20 de mar de 2014

Patrulha naval no Brasil

O mar sempre esteve relacionado com o progresso do Brasil, desempenhando relevante papel na História do País, desde o seu Descobrimento.
A natural vocação marítima brasileira é respaldada pelo seu extenso litoral e pela importância estratégica que o Atlântico Sul representava, não somente para os países lindeiros, mas para todas as nações, mormente as grandes potências mundiais. A Convenção das Nações Unidas sobre o Direito do Mar, a Convenção da Jamaica de 1982, estabeleceu novos limites para o Mar Territorial (12 milhas náuticas), Zona Contígua (de 12 a 24 milhas náuticas) e para a Zona Econômica Exclusiva (de 12 a 200 milhas náuticas). Além disso, os países ainda podem estender suas Plataformas Continentais até o limite máximo de 350 milhas náuticas.

Para o Brasil, a Convenção da Jamaica possibilitou o estabelecimento de águas jurisdicionais que somam aproximadamente 4,5 milhões de quilômetros quadrados, a Amazônia Azul, onde o País exerce o direito exclusivo de exploração sobre os recursos econômicos.Nessa imensa área, estão valiosos recursos, como nossas maiores reservas petrolíferas e de gás natural, o grande pilar da matriz energética do País. Podemos, também, destacar um importante potencial para a pesca e a aquicultura.

Apesar de seu território continental, o Brasil tem, em suas relações comerciais, um padrão semelhante ao Reino Unido ou do Japão: quase a totalidade de seu comércio exterior é feito pelo mar.

Torna-se, portanto, imperiosa a necessidade de se cuidar desse notável patrimônio, diuturnamente, patrulhando as águas jurisdicionais.

Atualmente, a Marinha do Brasil cumpre a tarefa de patrulhar essa área tão extensa utilizando, primordialmente, os Navio-Patrulha (NPa). Modernos, bem equipados e armados, os NPa realizam missões de patrulha costeira, de busca e salvamento e de patrulhamento das áreas petrolíferas, entre muitas outras. De grande flexibilidade, operam subordinados aos Distritos Navais e já demonstraram a importância de seus emprego no litoral e em águas interiores.

Os nove NPa da Classe “Piratini” operam a partir de bases em Belém (PA) e em Ladário (MS), realizando patrulhas nas áreas costeiras e nos rios da região. Fabricados no Arsenal da Marinha do Rio de Janeiro, atingem a velocidade de 18 nós e possuem 29 metros de comprimento.

A Marinha do Brasil conta ainda com 12 NPa da Classe “Grajaú”, dos quais seis foram construídos no Brasil e seis na Alemanha. Dotados de Global Maritime Distress and Safety System (GMDSS), um moderno sistema de alerta para a salvaguarda da vida humana no mar, são navios extremamente eficientes e, graças às suas características de velocidade máxima de 27 nós, mobilidade, poder de fogo e flexibilidade de emprego, são particularmente úteis na realização de missões de infiltração de forças especiais, além das diversas missões de patrulha.

Além desses, ainda existem os quatro NPa da Classe “Bracuí”, com sede em Rio Grande (RS) e Belém (PA).
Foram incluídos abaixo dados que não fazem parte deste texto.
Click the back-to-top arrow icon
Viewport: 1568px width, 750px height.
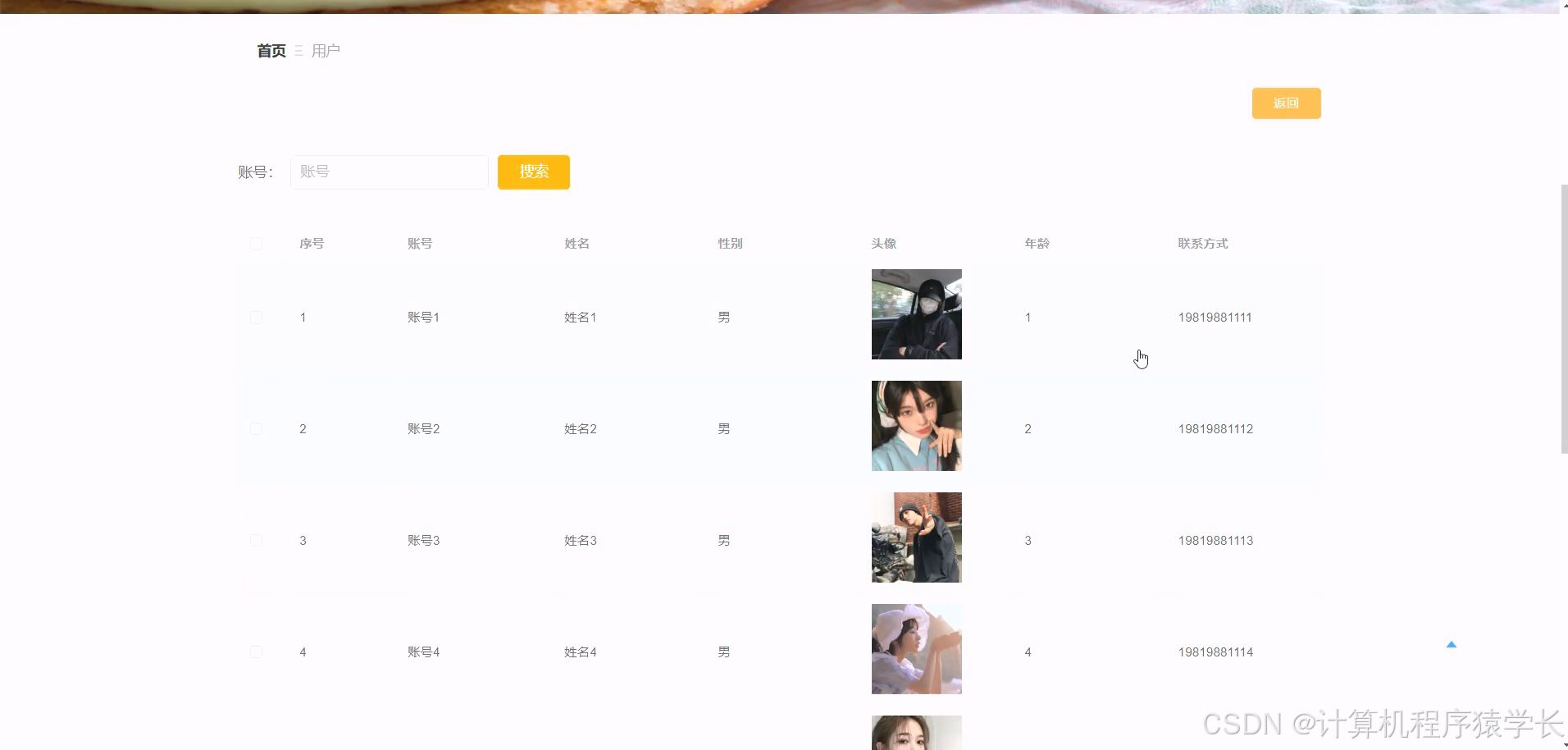click(1452, 645)
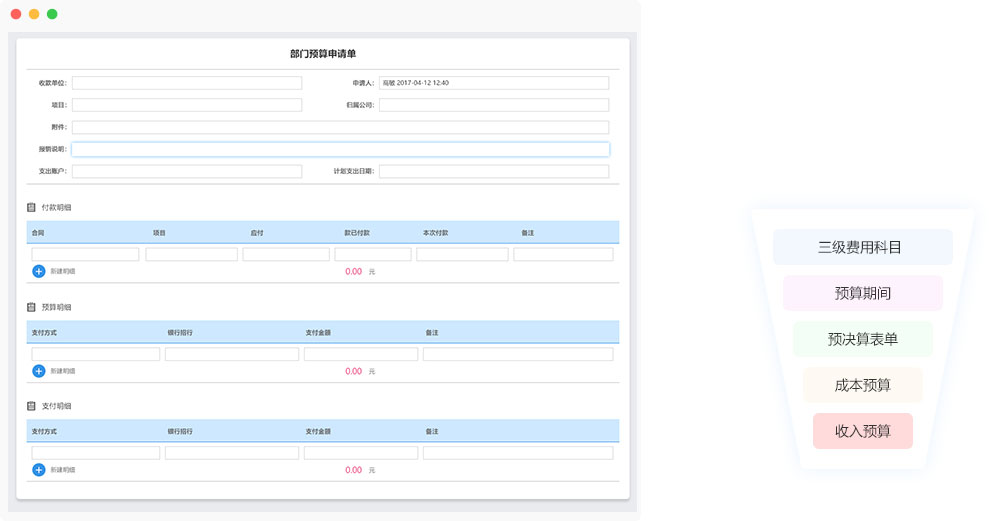This screenshot has width=989, height=521.
Task: Click the plus icon under 预算明细
Action: click(x=39, y=371)
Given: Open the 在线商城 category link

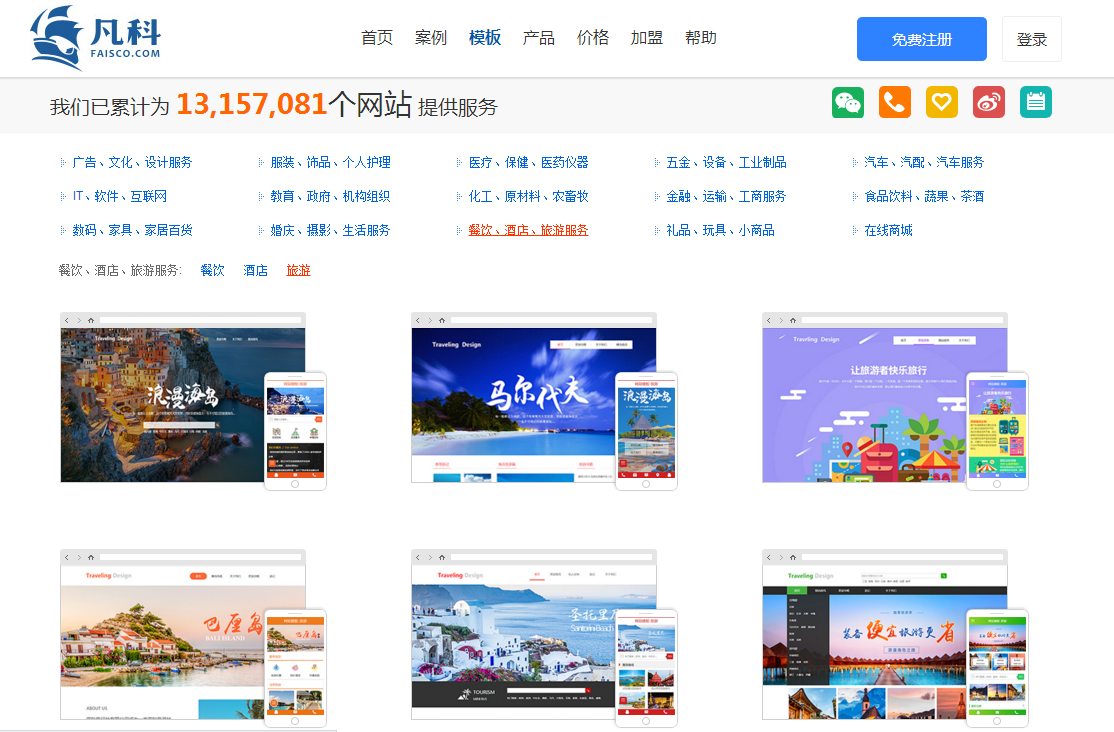Looking at the screenshot, I should pos(888,230).
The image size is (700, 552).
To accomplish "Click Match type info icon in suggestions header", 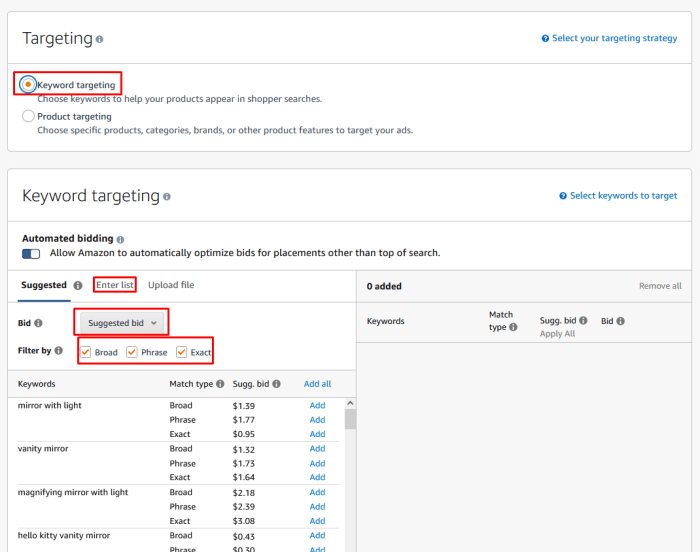I will [x=220, y=384].
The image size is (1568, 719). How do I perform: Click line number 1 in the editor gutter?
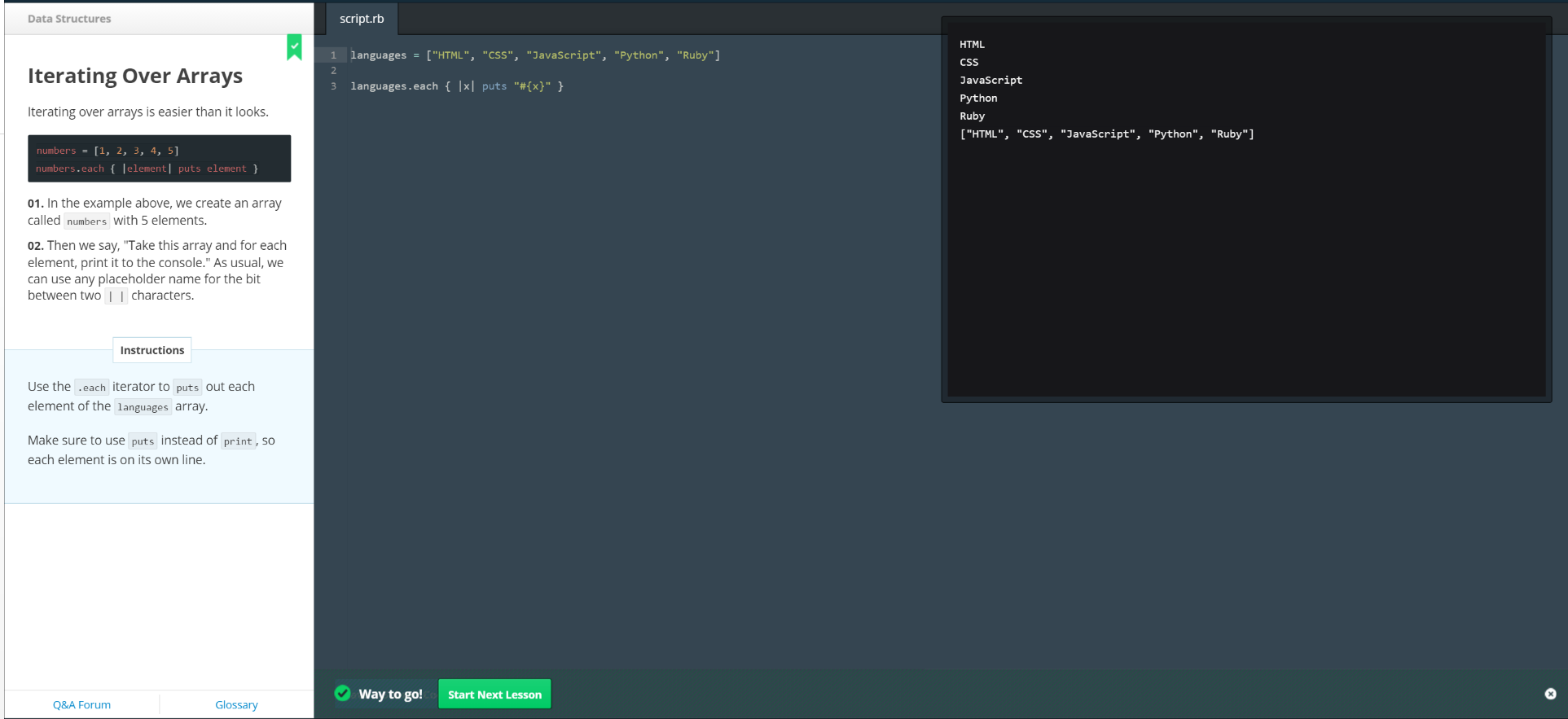coord(333,55)
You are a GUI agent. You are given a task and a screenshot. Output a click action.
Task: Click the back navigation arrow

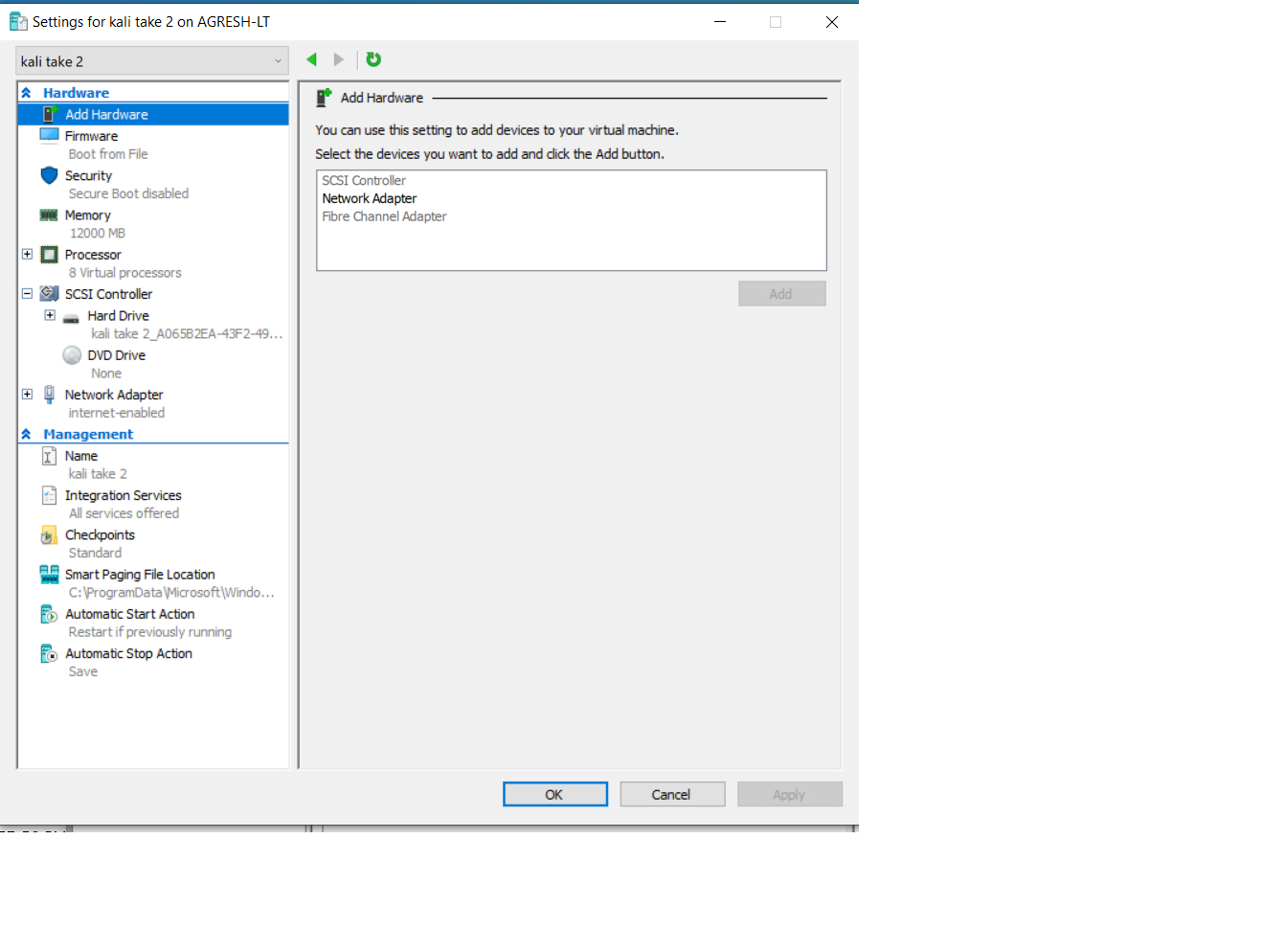311,59
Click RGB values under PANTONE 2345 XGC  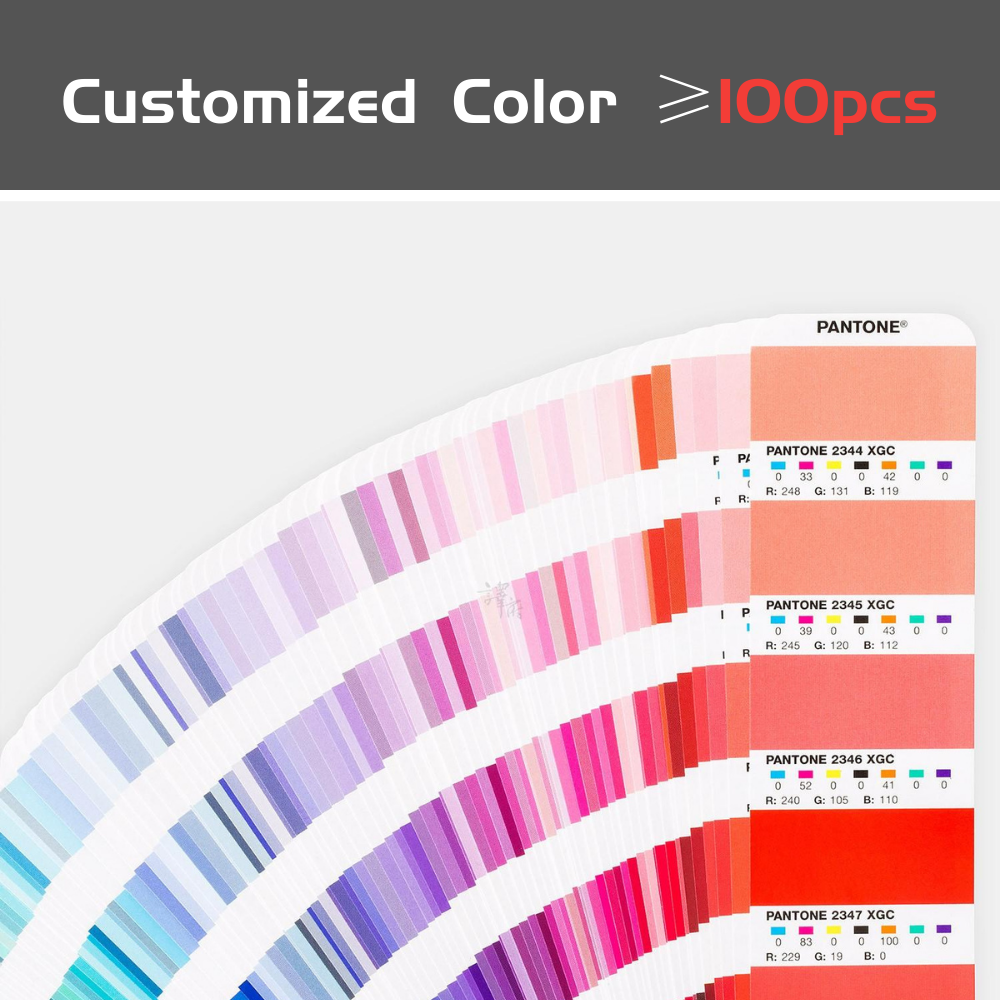click(831, 645)
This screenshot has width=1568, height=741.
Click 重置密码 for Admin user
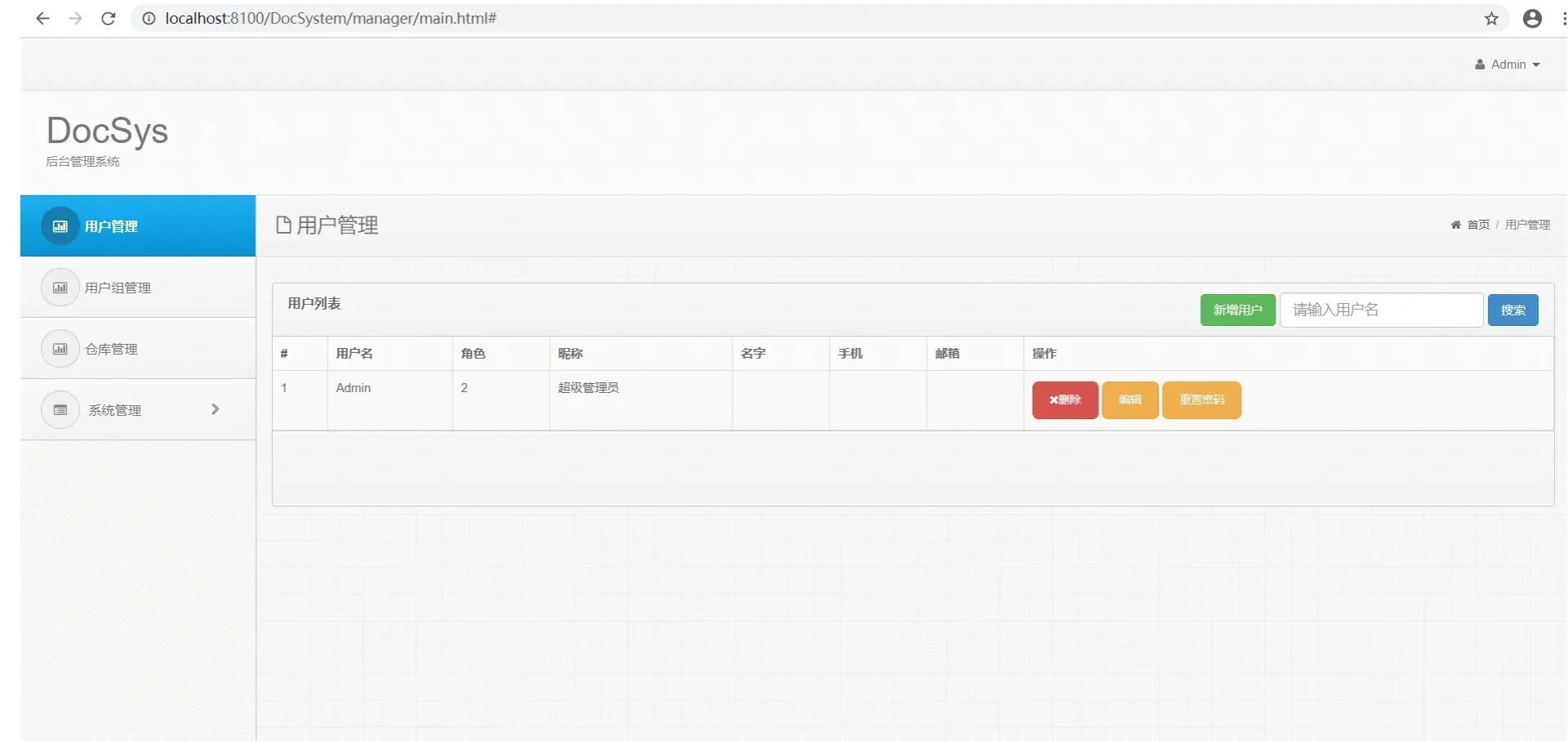pyautogui.click(x=1201, y=400)
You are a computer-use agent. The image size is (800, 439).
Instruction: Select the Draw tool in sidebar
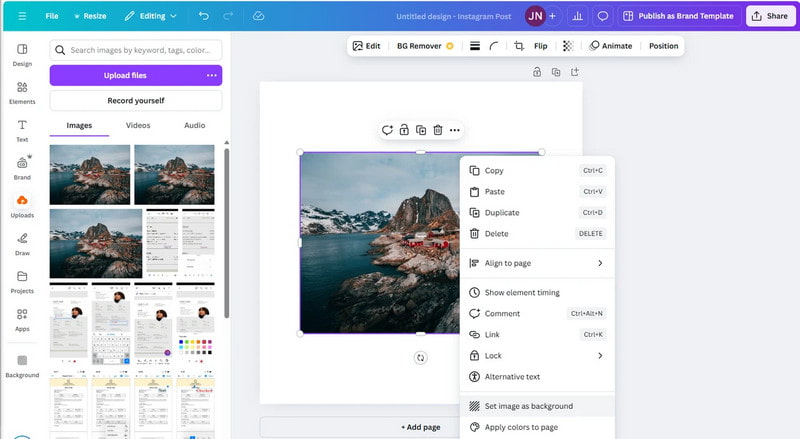point(22,243)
Navios oriundos da Marinha britânica, de porte médio e robustos, possuem condições de enfrentar as adversidades em mar grosso. Medem 48 metros de comprimento e atingem a velocidade de até 15 nós.

Com características adequadas para as suas tarefas, os NPa da nossa Marinha se mantém em constante adestramento e se encontram prontos para efetuar as diversas missões que lhes são atribuídas. Assim, os NPa seguem patrulhando a Amazônia Azul, garantindo os interesses nacionais nas águas jurisdicionais brasileiras.

As informações são da Marinha do Brasil.